Ollama Tracing via autolog

Ollama is an open-source platform that enables users to run large language models (LLMs) locally on their devices, such as Llama 3.2, Gemma 2, Mistral, Code Llama, and more.

Since the local LLM endpoint served by Ollama is compatible with the OpenAI API, you can query it via OpenAI SDK and enable tracing for Ollama with mlflow.openai.autolog().
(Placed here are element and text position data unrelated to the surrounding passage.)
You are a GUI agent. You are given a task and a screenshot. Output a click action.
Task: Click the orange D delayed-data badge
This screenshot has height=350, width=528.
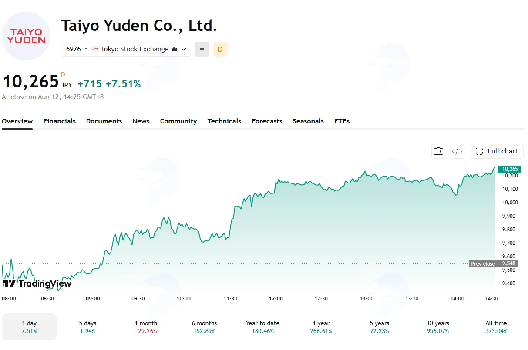[220, 49]
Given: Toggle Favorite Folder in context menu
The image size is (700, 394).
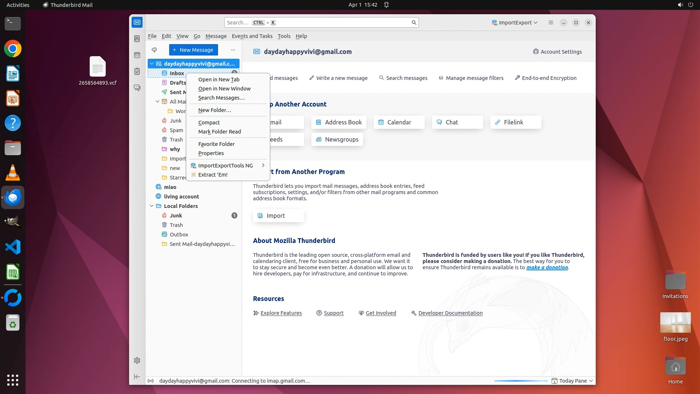Looking at the screenshot, I should 216,144.
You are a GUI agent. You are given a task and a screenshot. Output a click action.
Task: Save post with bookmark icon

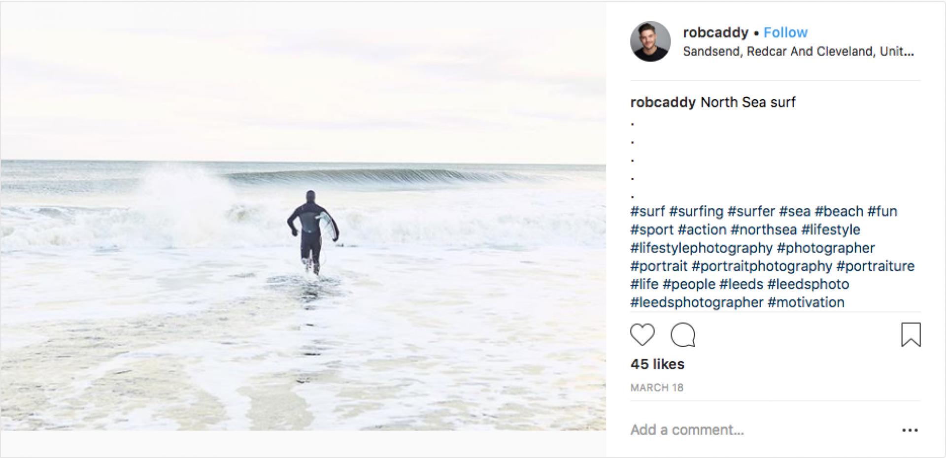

Any LLM interactions via Ollama will be recorded to the active MLflow Experiment.

import mlflow

mlflow.openai.autolog()

Example Usage

  1. Run the Ollama server with the desired LLM model.
ollama run llama3.2:1b
  1. Enable auto-tracing for OpenAI SDK.
import mlflow

# Enable auto-tracing for OpenAI
mlflow.openai.autolog()

# Optional: Set a tracking URI and an experiment
mlflow.set_tracking_uri("http://localhost:5000")
mlflow.set_experiment("Ollama")
  1. Query the LLM and see the traces in the MLflow UI.
from openai import OpenAI

client = OpenAI(
base_url="http://localhost:11434/v1", # The local Ollama REST endpoint
api_key="dummy", # Required to instantiate OpenAI client, it can be a random string
)

response = client.chat.completions.create(
model="llama3.2:1b",
messages=[
{"role": "system", "content": "You are a science teacher."},
{"role": "user", "content": "Why is the sky blue?"},
],
)

Token usage

MLflow >= 3.2.0 supports token usage tracking for local LLM endpoint served through OpenAI SDK. The token usage for each LLM call will be logged in the mlflow.chat.tokenUsage attribute. The total token usage throughout the trace will be available in the token_usage field of the trace info object.

import json
import mlflow

mlflow.openai.autolog()

from openai import OpenAI

client = OpenAI(
base_url="http://localhost:11434/v1", # The local Ollama REST endpoint
api_key="dummy", # Required to instantiate OpenAI client, it can be a random string
)

response = client.chat.completions.create(
model="llama3.2:1b",
messages=[
{"role": "system", "content": "You are a science teacher."},
{"role": "user", "content": "Why is the sky blue?"},
],
)

# Get the trace object just created
last_trace_id = mlflow.get_last_active_trace_id()
trace = mlflow.get_trace(trace_id=last_trace_id)

# Print the token usage
total_usage = trace.info.token_usage
print("== Total token usage: ==")
print(f" Input tokens: {total_usage['input_tokens']}")
print(f" Output tokens: {total_usage['output_tokens']}")
print(f" Total tokens: {total_usage['total_tokens']}")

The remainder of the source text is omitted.